Task list.
A. Which managed Kubernetes services does the passage on traditional RTP proxies name?
B. Please sum up the passage on traditional RTP proxies in two sentences.

Reading passage.
------------

The Challenge with Traditional RTP Proxies

Running media servers in production VoIP environments has traditionally been painful. If you've operated rtpengine or similar RTP proxies, you've likely encountered these challenges:

Kernel Module Dependencies Traditional RTP proxies require kernel modules for performance. These modules break with every kernel update, require recompilation, and are incompatible with containerized environments. Running them on managed Kubernetes services like EKS, GKE, or AKS is either impossible or requires privileged containers with host access.

Complex Deployment Installing rtpengine means managing multiple repositories, compiling kernel modules, resolving C library dependencies, and maintaining complex build pipelines. A simple upgrade can take hours of downtime.

Limited Cloud Compatibility Most RTP proxies were designed for bare-metal servers. They struggle with:

• Dynamic IP addresses in cloud environments
• Auto-scaling groups and container orchestration
• NAT traversal in VPC networks
• Load balancer health checks

Poor Observability Debugging media quality issues in production requires deep visibility into packet loss, jitter, and codec performance. Traditional tools offer limited metrics and no native integration with modern observability stacks like Prometheus and Grafana.

------------

Information supplied.
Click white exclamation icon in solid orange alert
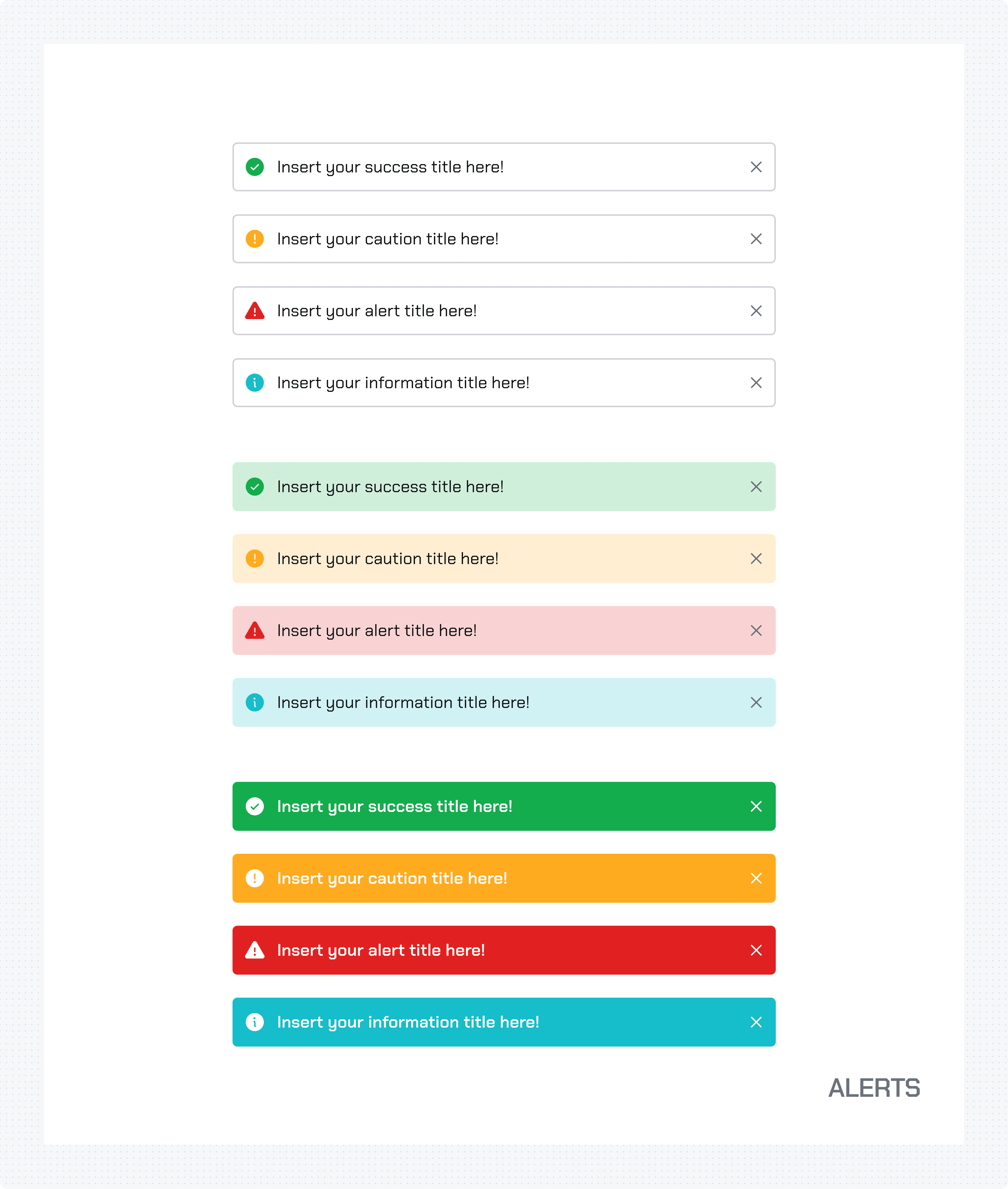Image resolution: width=1008 pixels, height=1189 pixels. [255, 878]
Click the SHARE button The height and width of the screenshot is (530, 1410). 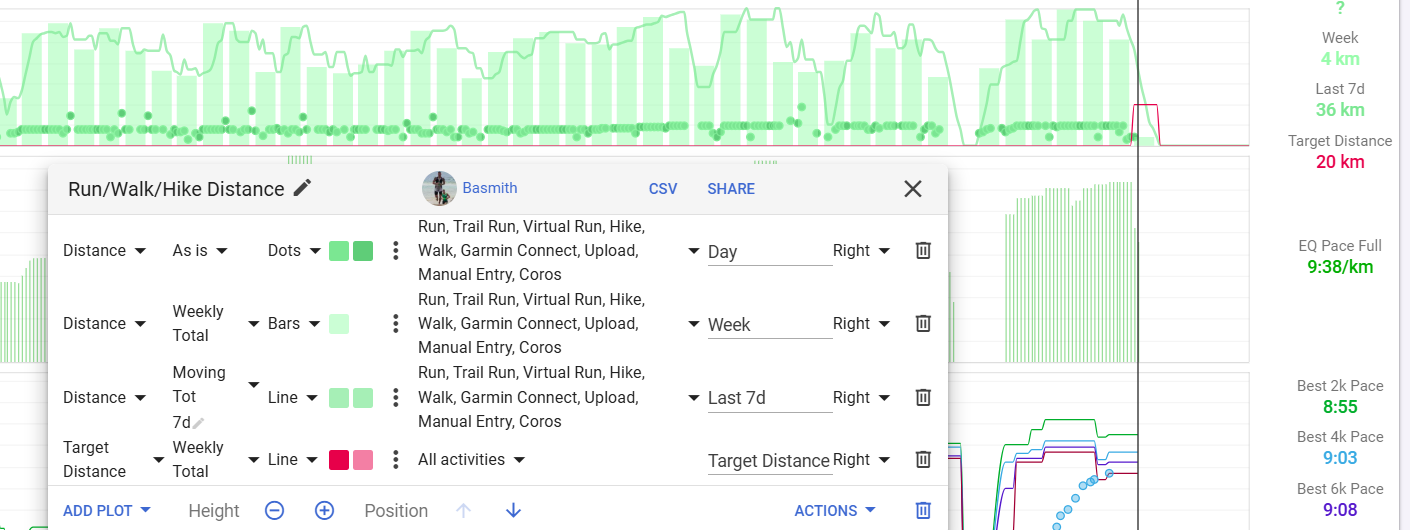click(x=731, y=188)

------------

Responses by task.
A. EKS, GKE, and AKS.

B. Traditional RTP proxies such as rtpengine rely on kernel modules that break with kernel updates and are incompatible with containerized environments, and installing them involves complex builds, with a simple upgrade potentially taking hours of downtime. Because they were designed for bare-metal servers, they struggle with cloud features like dynamic IP addresses and auto-scaling, and they offer limited metrics with no native integration with observability stacks like Prometheus and Grafana.